St. Paul's Protestant Episcopal Church is a historic Episcopal church located at 122 East Pine Street in Georgetown, Sussex County. The congregation started in 1794 but this brick building was completed in 1844. It was remodeled in 1881 by McKim Mead and White of New York City in the early Victorian Gothic style. This is one of the 38 parish churches of the Episcopal Diocese of Delaware, and it is listed on the National Register of Historic Places.
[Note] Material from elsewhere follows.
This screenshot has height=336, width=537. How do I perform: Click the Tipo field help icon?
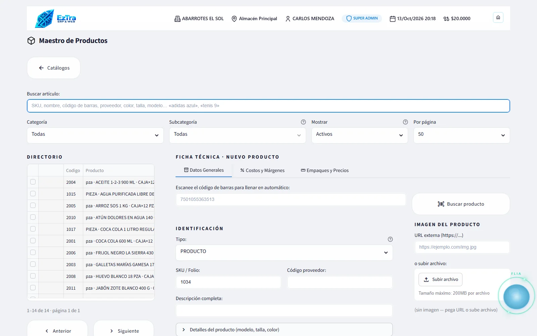click(390, 239)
Many statesmen from Sussex County are interred in the churchyard, including Caleb R. Layton, Daniel J. Layton, Charles C. Stockley and others.

History 
The congregation was organized on June 21, 1794 soon after the American Revolutionary War, after the Anglican Church was disestablished in the United States and the Episcopal Church was founded. The group acquired a plot of land on Front and Pine streets, though it was never used and sold in 1806. In the absence of a church structure, the Rev. James Wiltbank conducted services infrequently in the court house. In 1804 the congregation acquired the current lot at East Pine and Academy streets. They built a wood-frame structure over the next two decades.

In 1805 the Delaware legislature passed an act allowing this vestry to raise $1500 by lottery for the construction of the church. New congregations were learning how to support their parishes. A wooden church was constructed and on January 25, 1806, the Rev. Hamilton Bell dedicated it, though it was not complete. The legislature authorized another lottery in 1827 to raise $10,000 for the construction of an academy and a Masonic Hall in Georgetown, as well as for the completion of St. Paul's. This lottery was never held.

In 1843 the frame church was removed from the site and construction of a new brick church began. This structure was completed in 1844 and consecrated on November 19 of the same year. By 1881 after nearly 40 years, the church had fallen into relative disrepair. It was renovated and remodeled in the early Victorian Gothic style, by the architectural firm of McKim, Mead, and White of New York City, distinguished nationally for designing a number of notable churches. It has been maintained in this style.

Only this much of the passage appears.